Never There for Her
It’s no mitzvah to stay quiet in a painful situation unless you possess the spiritual and emotional strength to hang in there without becoming sad, angry or neurotic...
Joe wants to know why his wife is always so sad and uninterested in him. He provides her with a great standard of living. He buys her gifts and tells her how much he loves her. Why is she so glum?
Sally says her husband is a “great guy.” It’s not that her husband is unfaithful. He’s not. It’s not that he doesn’t love her. He does. The problem is that Joe’s love for his wife is not adult love based on mutual need gratification; it’s a dependent love where he expects his wife to take care of him like a mother.
A man who is always busy with his business, his choir, his jogging, his computer, his friends, his weight lifting, his traveling, HIMSELF – will never be able to have a happy marriage.
Sally’s desire for Joe waned and it became increasingly more difficult for her to want to sooth him after a “tough” day when he is never there for her.
Sally felt sad and alone.
Sadness, by the way, is the biggest problem that a person can have; it lasts 240 times longer than any other negative emotion (see recent study). Fear, anxiety, and even humiliation pass much more quickly than sadness does. Why? It’s the nature of people to ruminate about sad events more often than any other type of negative emotion. This is why the Torah considers sadness even worse than sin itself – because it is though sadness that people are led to commit additional sins.
At first when Sally told her husband that they needed marital counseling he refused. Why should they go to some outsider to discuss their personal lives? If she has a problem, she should come to him. They are both intelligent people. He knows as much as any therapist. Together they can resolve whatever comes up.
But the problem was that nothing was getting resolved and Sally was so “polite” that Joe couldn’t see how he was killing his marriage.

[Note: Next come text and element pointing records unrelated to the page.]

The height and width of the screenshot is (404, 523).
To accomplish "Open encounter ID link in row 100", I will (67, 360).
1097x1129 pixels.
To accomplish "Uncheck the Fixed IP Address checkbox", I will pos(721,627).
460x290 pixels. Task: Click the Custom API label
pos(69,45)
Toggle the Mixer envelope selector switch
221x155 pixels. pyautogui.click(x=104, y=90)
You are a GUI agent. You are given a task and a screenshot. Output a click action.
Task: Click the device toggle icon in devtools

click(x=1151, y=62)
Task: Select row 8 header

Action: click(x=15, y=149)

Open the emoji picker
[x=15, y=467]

I agreed with Sally that it was not her responsibility to get her husband into therapy, but I told her that she needed a way of communicating her real feelings to her husband in a constructive way so that he would better understand how he could help to improve their marriage. She prayed and then shared with him that her desire for him was waning and that she didn’t want it to wane any further. G-d helped Sally and Joe understood that this was something that they couldn’t handle on their own.
It’s important for people to be honest with themselves about what they are able to handle by themselves and what they need assistance with. It’s not a mitzvah (a good deed) to stay quiet in a situation such as Sally’s unless you possess the spiritual and emotional strength to hang in there without becoming sad, angry or experiencing any other very adverse effect. But, if you see that you marriage is crumbling before your eyes, G-d forbid, you have no choice but to act and get the best guidance that you can find.

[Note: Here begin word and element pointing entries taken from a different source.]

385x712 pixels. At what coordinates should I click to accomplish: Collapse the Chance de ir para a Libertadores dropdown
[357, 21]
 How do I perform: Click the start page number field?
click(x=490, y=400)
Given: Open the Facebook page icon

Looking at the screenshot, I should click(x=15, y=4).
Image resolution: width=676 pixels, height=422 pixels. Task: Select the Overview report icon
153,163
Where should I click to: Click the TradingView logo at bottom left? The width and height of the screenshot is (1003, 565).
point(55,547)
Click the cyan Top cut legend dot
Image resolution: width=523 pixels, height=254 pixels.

Joe certainly has the capacity for a great relationship based on the deeper sense of commitment and reciprocity that his wife is yearning for. More than anything else, it is Sally’s yearning for oneness with Joe and her dissatisfaction with his past behavior that is now helping Joe to make corrections in himself. Likewise it was Joe’s self-centered avoidance of his wife that has best helped to strengthen Sally to be more firm with her husband and better able to express her needs to him.